Remember, it’s all true, since names have been changed to protect the guilty. The story starts with Jeff telling his girlfriend Gail that, if they’re going to elope after their high school graduation, they’ll “have to pull that job tonight…game?” The job in question? Robbing a hotel clerk:

Well, the clerk puts up a fight…well, not much of a fight, actually all he does is say “you’re just a little girl!” Gail doesn’t care much for that, and shoots him anyway. She rifles through his desk, and finds only a couple hundred dollars. Suddenly, the bellboy rushes in:

Even though Gail is the only person in sight, and thus a suspect, the bellboy doesn’t stop her from leaving on the basis of her somewhat flimsy story. She dashes out to the car, where boyfriend Jeff was bravely waiting, and she tells him that she just had to kill a man. “I hope that bell boy forgets my face,” she says foreshadowingly. Jeff tells her not to worry, as they’ll be splitting this town after the sure-thing con job he’s got planned for tomorrow.

The next morning, Jeff sensitively inquires as to Gail’s well-being:

Gail then presents to Jeff copies of her graduation picture…”my mother had several taken of me,” again said foreshadowingly.

That night, Jeff and Gail, though presumably still underage, go to the Club 51 bar. A drunk fellow sitting at a table says a few lecherous words to Gail, and is punched out by Jeff for his troubles. Gail is aghast! She thinks Jeff is ruining the plan, but he says that punching that guy is actually necessary to the angle he’s working, which leads us to wonder just how much of the plan Jeff has let Gail in on. Or, more likely, it just implies that Jeff is making it up as it goes along.

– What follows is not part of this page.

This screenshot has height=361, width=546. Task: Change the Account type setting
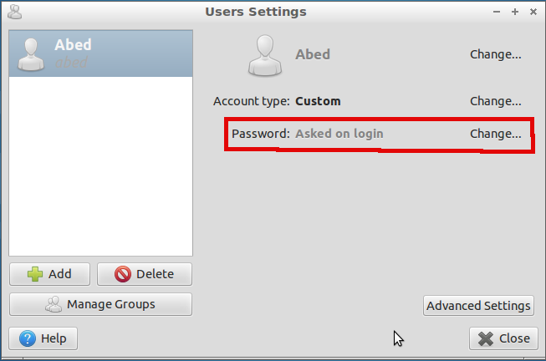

Anyway, Jeff tells Gail to fake that she’s mad at him for starting a fight…and their fake argument results in Jeff making a big show out of abandoning her at the bar. “Here are the keys to your old man’s car…I’m leaving right now…alone!” “But I can’t drive!” wails Gail.

One of the bar patrons overhears this Oscar-winning exchange, and offers to take Gail home, to which she obviously agrees. Once in the car, and having driven some distance, Jeff pops up out the back seat and slugs the man over the head. Dragging the body out of the car, Gail and Jeff share this loving exchange:

The victim had eight hundred dollars on his person, and thus the apparent plan of killing a random barfly and finding a ton of money in his wallet is successful! “California here we come!” shouts Jeff, since California has no legal system or extradition laws or anything.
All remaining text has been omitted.